Marie Harf, who worked on the Iran nuclear deal for the Obama administration and now runs Moulton's Serve America political action committee, added that “given how disastrous the Trump presidency has been for America’s interests and values abroad, Democrats running for president have to more aggressively make the case not just for why he’s so bad but also for why we would do better.” Harf urged candidates to articulate “what a strong and smart foreign policy would look like” while avoiding “nods to whatever doctrinal talking point is most en vogue at any given moment.” Without saying it, she seemed to yearn for the kind of vision then-Sen. Barack Obama articulated during his 2008 presidential campaign. Then, as now, much of the world recoiled from the man in the White House, with George W. Bush widely criticized for his conduct of wars in Afghanistan and Iraq.
But despite Trump's lack of popularity with many world leaders, in Europe in particular, none of his opponents have truly articulated what a post-Trump world order would look like. Would it still be led by the United States? And would such leadership involve the use of force? How will we defend allies against a bellicose Russia? How will we come to terms with China’s massive Belt and Road project in Africa and Asia?
As Moulton pointed out in conversation with Yahoo News, any frank discussion of presidential power has to acknowledge that the office is invested with far more capacity to freely conduct foreign affairs than domestic ones.
“Everyone’s talking about health care. Well, at the end of the day, Congress is going to decide health care — not the president.” The same could be said of gun control, climate change and economic inequality, all issues that have by and large dominated the Democratic debates thus far. If these were, after all, within the purview of the president, Obama would have dealt with them definitively years ago.
“Joe Biden and Tulsi Gabbard are the only ones who talk about foreign policy,” Moulton said of the presidential candidates, referring to the former vice president and sitting congresswoman from Hawaii.
Although the executive branch has steadily arrogated power from Congress, that has come largely in the ability to wage war: George W. Bush’s blank check to conduct what he deemed the global war on terror, for example, or the Obama-era drone program in regions rife with Islamist extremism. The drone war went on for years and killed hundreds without an explicit endorsement from Capitol Hill.
Moulton said before the debate began that it was “frustrating” that those Democrats failed to grasp that, in his estimation, Trump was most vulnerable as commander in chief of the military.
“This is where Trump is most vulnerable,” Moulton said. “This is where he has failed the worst. That’s why the impeachment inquiry is all about foreign policy.”

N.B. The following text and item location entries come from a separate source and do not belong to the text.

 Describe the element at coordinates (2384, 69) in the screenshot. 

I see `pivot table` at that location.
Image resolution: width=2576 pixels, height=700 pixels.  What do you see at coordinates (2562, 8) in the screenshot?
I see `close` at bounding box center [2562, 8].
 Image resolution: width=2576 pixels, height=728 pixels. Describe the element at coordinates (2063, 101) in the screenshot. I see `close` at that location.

Moulton steadfastly rejected the notion that Trump should be credited for preventing a major terrorist attack on American soil or for the resent assassination of ISIS leader Abu Bakr al-Baghdadi. “His retreat from Syria has undermined our credibility around the globe,” Moulton added. “He has no plan to confront China. He has alienated our allies in NATO.”
Moulton declined to say whom he would endorse, though he praised Biden, who “has the most experience by far.” Some of that experience involved working on Ukrainian security issues for the Obama administration. Ukraine is, of course, at the center of the impeachment inquiry now being conducted by the House of Representatives
Pete Buttigieg came in for qualified praise. He and Moulton share many traits: youth, ambition, Harvard. “I admire his service,” Moulton said. He then paused for a full seven seconds. “Making decisions as a leader is very different,” he finally offered.
If that wasn’t especially kind, the South Bend, Ind., mayor would soon be witheringly deemed a “local official” by Sen. Amy Klobuchar.
And the worry about “isolationist strains in both parties” was quite obviously Moulton’s way of tagging both Trump and Gabbard with a term no foreign policy expert ever wants to entertain. Gabbard, who served in Iraq, said her administration would cease “fighting regime-change wars that undermine our national security.”